### Available data

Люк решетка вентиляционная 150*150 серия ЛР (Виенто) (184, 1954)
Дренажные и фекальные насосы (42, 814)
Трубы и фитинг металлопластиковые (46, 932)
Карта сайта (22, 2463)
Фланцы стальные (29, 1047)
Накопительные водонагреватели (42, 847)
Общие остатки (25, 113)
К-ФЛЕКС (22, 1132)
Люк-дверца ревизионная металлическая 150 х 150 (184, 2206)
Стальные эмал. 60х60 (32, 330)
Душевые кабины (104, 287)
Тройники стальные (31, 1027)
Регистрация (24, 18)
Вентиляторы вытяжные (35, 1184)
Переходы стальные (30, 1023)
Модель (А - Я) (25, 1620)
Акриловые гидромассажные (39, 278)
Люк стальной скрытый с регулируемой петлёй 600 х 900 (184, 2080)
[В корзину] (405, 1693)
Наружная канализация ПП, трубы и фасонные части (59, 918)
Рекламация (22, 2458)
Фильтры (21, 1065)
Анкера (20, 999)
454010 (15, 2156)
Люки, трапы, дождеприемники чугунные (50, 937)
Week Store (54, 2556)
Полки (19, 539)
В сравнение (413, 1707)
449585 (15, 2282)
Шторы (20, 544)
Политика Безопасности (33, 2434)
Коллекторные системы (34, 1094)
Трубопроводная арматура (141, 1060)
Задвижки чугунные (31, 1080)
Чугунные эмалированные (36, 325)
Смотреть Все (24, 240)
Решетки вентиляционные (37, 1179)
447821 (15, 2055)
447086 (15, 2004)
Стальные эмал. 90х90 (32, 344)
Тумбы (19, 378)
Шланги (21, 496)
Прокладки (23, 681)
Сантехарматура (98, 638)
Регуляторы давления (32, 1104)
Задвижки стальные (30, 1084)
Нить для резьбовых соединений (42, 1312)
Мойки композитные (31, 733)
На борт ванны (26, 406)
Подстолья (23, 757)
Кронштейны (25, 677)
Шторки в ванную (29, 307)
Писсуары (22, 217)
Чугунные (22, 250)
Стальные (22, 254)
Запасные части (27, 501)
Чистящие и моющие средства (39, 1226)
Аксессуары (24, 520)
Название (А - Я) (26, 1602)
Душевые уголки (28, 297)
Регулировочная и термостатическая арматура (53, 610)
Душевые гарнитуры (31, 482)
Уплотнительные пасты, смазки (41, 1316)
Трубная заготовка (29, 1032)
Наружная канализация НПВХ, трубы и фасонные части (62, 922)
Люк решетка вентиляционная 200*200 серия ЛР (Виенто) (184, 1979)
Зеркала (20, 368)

######

* What to work on *
Lines from the entries that contain the string "Задвижки" are what must be copied.

* Answer to the exercise *
Задвижки чугунные (31, 1080)
Задвижки стальные (30, 1084)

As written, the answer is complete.